La Nation Bénin...
Tout accord entre entreprises,
toute décision d’association d’entreprises ou toute pratique concertée ayant
pour objet ou pour effet de restreindre ou de fausser le jeu de la concurrence
est interdite. C’est une disposition légale de la République du Bénin, en
conformité avec les règles communautaires régionales.
La loi n° 2025-02 du 05 février 2025 portant organisation de la concurrence en République du Bénin dispose en son article 97 : « Toute entreprise qui se livre à une pratique anticoncurrentielle, à un abus de position dominante ou à une opération de concentration est punie d’une amende de cinq cent mille (500 000) à cent millions (100 000 000) de francs CFA ».

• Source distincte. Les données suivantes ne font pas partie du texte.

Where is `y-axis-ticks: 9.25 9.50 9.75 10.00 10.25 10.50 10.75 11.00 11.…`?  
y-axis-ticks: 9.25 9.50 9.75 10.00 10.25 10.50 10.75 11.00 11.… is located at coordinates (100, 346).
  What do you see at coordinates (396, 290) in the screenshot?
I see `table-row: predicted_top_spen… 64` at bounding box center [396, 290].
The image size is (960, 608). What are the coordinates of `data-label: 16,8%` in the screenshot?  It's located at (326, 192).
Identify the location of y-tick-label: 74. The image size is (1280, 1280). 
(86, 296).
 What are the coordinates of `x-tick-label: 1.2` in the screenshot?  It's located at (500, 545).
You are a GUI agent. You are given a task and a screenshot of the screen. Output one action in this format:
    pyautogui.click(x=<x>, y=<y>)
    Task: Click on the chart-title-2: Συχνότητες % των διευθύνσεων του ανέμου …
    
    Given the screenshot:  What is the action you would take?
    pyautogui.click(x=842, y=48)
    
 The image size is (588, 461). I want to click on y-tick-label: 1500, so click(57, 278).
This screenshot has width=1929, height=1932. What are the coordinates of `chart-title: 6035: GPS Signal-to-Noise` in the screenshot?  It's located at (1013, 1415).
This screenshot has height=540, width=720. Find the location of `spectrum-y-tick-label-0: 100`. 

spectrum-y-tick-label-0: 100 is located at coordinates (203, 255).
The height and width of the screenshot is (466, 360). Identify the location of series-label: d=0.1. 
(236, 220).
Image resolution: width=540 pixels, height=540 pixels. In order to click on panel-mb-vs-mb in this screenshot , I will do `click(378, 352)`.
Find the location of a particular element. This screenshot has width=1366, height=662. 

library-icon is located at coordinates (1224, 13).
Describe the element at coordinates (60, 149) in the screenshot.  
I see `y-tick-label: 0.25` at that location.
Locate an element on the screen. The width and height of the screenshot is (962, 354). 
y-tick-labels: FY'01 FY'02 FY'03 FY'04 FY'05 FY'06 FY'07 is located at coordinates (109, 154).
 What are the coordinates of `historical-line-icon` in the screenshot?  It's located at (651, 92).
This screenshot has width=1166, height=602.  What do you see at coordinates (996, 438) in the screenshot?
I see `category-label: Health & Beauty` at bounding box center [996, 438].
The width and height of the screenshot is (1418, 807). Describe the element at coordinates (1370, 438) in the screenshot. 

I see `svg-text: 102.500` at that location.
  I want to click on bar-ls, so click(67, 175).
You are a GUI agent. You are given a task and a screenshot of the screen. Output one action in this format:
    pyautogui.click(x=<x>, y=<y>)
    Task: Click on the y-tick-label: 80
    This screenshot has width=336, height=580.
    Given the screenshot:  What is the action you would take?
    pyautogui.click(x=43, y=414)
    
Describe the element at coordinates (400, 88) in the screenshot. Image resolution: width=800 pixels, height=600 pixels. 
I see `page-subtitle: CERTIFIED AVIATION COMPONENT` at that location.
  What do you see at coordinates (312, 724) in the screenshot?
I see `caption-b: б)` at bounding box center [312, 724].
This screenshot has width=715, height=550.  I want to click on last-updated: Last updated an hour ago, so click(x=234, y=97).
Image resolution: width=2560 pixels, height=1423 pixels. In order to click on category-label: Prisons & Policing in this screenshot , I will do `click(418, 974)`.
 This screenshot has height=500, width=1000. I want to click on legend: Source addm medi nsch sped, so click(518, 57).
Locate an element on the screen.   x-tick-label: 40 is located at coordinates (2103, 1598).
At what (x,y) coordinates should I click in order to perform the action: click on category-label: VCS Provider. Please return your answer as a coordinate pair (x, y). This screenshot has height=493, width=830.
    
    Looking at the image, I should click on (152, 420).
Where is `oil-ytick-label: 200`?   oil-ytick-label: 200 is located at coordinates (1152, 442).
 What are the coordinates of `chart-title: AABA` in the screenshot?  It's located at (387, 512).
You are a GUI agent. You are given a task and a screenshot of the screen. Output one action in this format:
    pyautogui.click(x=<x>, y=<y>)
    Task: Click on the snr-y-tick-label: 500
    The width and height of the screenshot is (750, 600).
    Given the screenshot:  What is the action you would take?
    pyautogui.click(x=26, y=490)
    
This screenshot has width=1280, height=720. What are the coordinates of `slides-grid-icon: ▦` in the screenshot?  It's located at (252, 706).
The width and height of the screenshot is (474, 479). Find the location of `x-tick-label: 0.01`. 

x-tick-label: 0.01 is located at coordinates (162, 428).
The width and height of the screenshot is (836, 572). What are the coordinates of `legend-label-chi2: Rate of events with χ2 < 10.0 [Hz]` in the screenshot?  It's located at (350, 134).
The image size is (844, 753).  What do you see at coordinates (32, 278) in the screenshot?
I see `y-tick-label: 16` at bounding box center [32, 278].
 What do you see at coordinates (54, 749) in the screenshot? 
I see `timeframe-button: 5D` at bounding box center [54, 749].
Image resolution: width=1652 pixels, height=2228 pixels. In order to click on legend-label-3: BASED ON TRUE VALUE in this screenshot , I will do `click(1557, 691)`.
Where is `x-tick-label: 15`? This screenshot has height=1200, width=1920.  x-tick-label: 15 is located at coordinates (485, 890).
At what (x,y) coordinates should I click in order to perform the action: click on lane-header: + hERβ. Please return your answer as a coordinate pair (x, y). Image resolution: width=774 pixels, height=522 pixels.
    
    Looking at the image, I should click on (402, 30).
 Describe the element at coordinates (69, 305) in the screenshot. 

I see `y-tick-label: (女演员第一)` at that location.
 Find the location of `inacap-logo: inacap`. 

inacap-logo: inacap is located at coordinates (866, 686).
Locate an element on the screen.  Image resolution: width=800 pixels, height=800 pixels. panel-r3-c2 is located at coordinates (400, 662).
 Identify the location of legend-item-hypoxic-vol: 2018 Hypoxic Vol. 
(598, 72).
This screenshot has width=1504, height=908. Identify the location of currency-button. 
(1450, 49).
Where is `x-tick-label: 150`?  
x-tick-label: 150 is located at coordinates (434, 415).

Au sens de la loi, l’entente
anticoncurrentielle désigne tout accord entre entreprises visant à fixer,
directement ou indirectement, le prix d’un produit de consommation ou d’un
service. Elle recouvre également les pratiques visant à faire obstacle à la fixation
des prix par le libre jeu du marché, en favorisant artificiellement leur hausse
ou leur baisse, et à limiter l’accès au marché ou le libre exercice de la
concurrence par d’autres entreprises. Sont également visés les accords entre
entreprises de production ou de distribution portant sur une protection
territoriale absolue, ainsi que toute discrimination entre partenaires
commerciaux par l’application de conditions inégales pour des prestations
équivalentes.
Une exigence communautaire
Le Bénin n’est pas le seul pays d’Afrique de l’Ouest à prohiber l’entente anticoncurrentielle. Cette interdiction découle des engagements pris au sein de l’Union économique et monétaire ouest-africaine (Uemoa) et de la Communauté économique des Etats de l’Afrique de l’Ouest (Cedeao).
Ces organisations stipulent que les prix des produits de consommation doivent être fixés par le jeu naturel de l’offre et de la demande, à l’exception des produits dits de première nécessité ou réglementés par l’Etat.
Ce principe est repris dans la loi n° 2025-02 en son article 5 qui précise : « Toutefois, pour les biens et services dont l’utilité peut avoir un impact social reconnu ou pour lesquels la concurrence par les prix est limitée en raison, soit du caractère stratégique des biens ou services concernés, soit d’une situation de monopole, soit de difficultés durables d’approvisionnement, les prix peuvent être réglementés ou fixés par décret pris en Conseil des ministres, après avis conforme de l’Autorité nationale de la concurrence ».
Ainsi, la régulation de la
concurrence et la protection des consommateurs reposent sur la combinaison des
cadres communautaires régionaux et des lois nationales de chaque pays.